Mr Redeker said the biggest danger for the dollar is that falling US rates will at some point trigger a reversal yen "carry trade", causing massive flows from the US back to Japan.
Jim Rogers, the commodity king and former partner of George Soros, said the Federal Reserve was playing with fire by cutting rates so aggressively at a time when the dollar was already under pressure.
The risk is that flight from US bonds could push up the long-term yields that form the base price of credit for most mortgages, the driving the property market into even deeper crisis.
"If Ben Bernanke starts running those printing presses even faster than he's already doing, we are going to have a serious recession. The dollar's going to collapse, the bond market's going to collapse. There's going to be a lot of problems," he said.
The Federal Reserve, however, clearly calculates the risk of a sudden downturn is now so great that the it outweighs dangers of a dollar slide.
Former Fed chief Alan Greenspan said this week that house prices may fall by "double digits" as the subprime crisis bites harder, prompting households to cut back sharply on spending.

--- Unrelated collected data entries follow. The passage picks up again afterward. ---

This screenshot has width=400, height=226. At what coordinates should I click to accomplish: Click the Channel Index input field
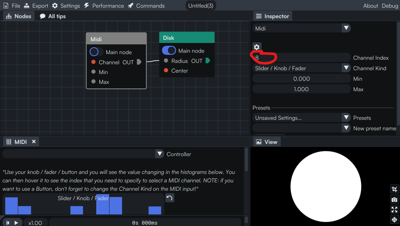301,58
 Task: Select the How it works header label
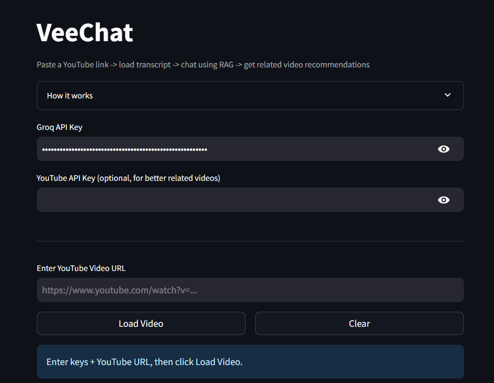click(69, 96)
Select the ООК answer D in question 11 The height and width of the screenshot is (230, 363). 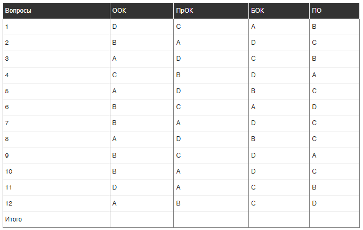[x=115, y=187]
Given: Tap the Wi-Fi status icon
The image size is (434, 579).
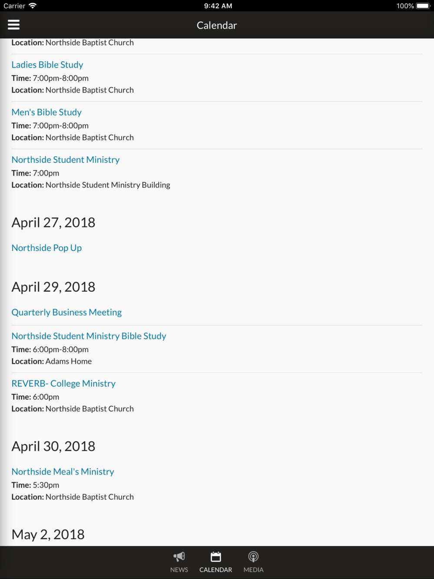Looking at the screenshot, I should [x=33, y=6].
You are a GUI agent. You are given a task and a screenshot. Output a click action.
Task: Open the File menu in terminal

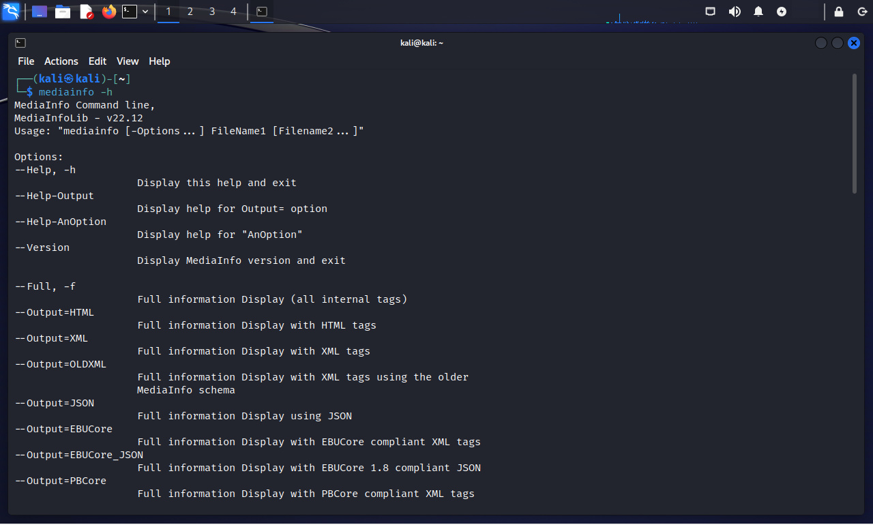coord(26,61)
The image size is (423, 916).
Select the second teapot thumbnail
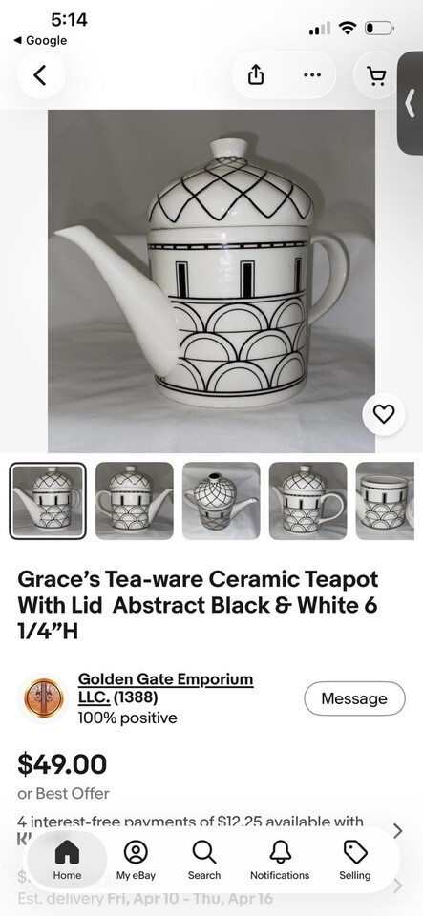click(x=135, y=501)
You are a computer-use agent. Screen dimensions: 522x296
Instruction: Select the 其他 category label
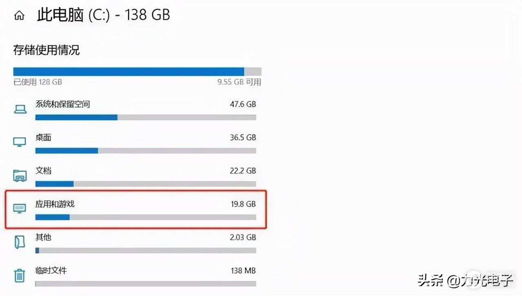click(x=43, y=237)
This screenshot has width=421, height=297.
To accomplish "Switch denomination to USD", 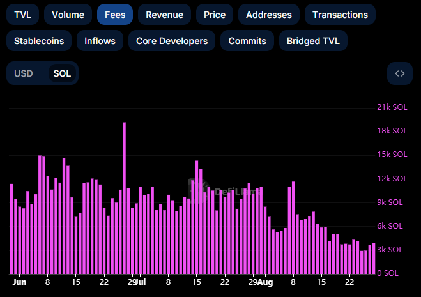I will 24,73.
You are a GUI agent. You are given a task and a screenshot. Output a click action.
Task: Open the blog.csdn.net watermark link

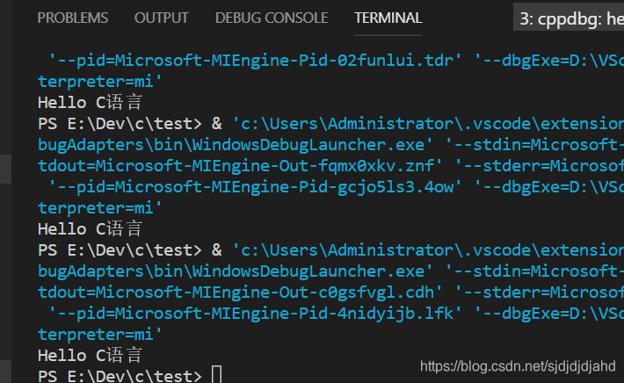tap(518, 366)
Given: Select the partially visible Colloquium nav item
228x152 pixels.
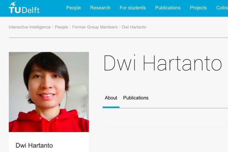Looking at the screenshot, I should [x=222, y=8].
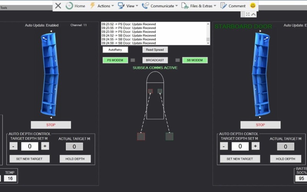The image size is (307, 192).
Task: Click the TeamViewer Home icon
Action: (69, 6)
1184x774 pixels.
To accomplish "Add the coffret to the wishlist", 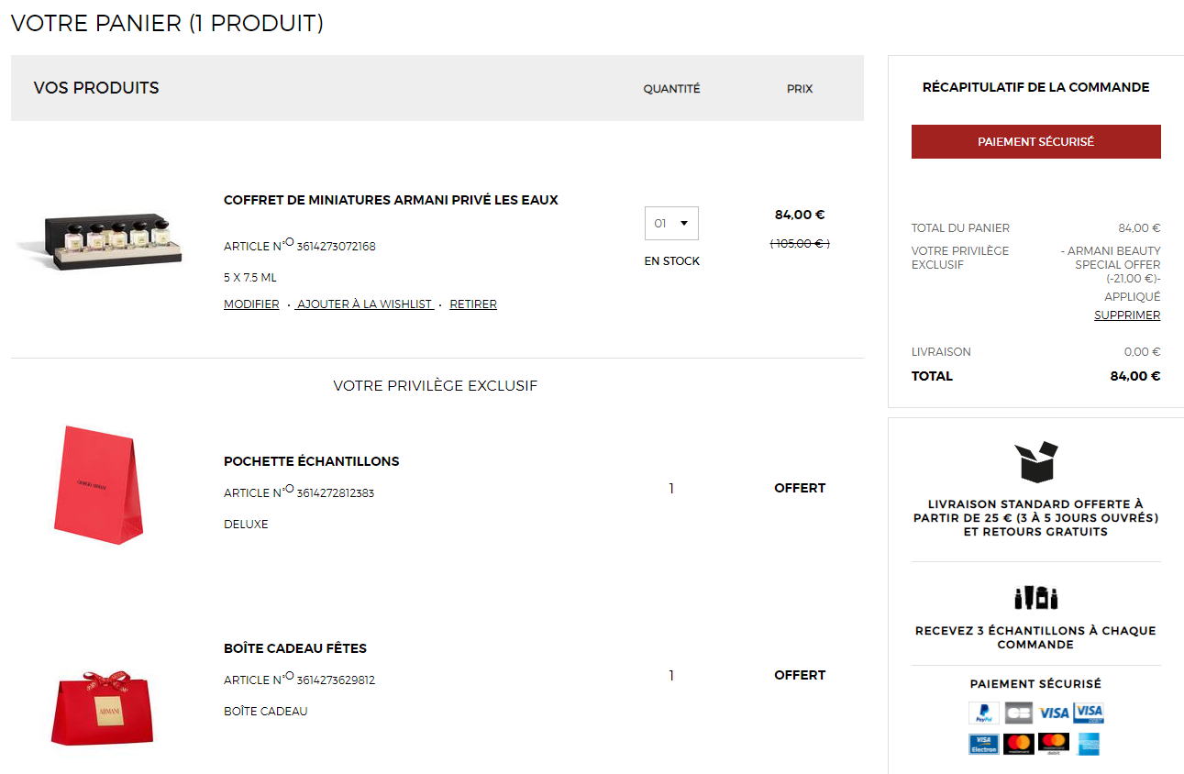I will [365, 304].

For Saudi Arabia, the dollar peg has clearly become a liability. Inflation has risen to 4pc and the M3 broad money supply is surging at 22pc.
The pressures are even worse in other parts of the Gulf. The United Arab Emirates now faces inflation of 9.3pc, a 20-year high. In Qatar it has reached 13pc.
Kuwait became the first of the oil sheikhdoms to break its dollar peg in May, a move that has begun to rein in rampant money supply growth.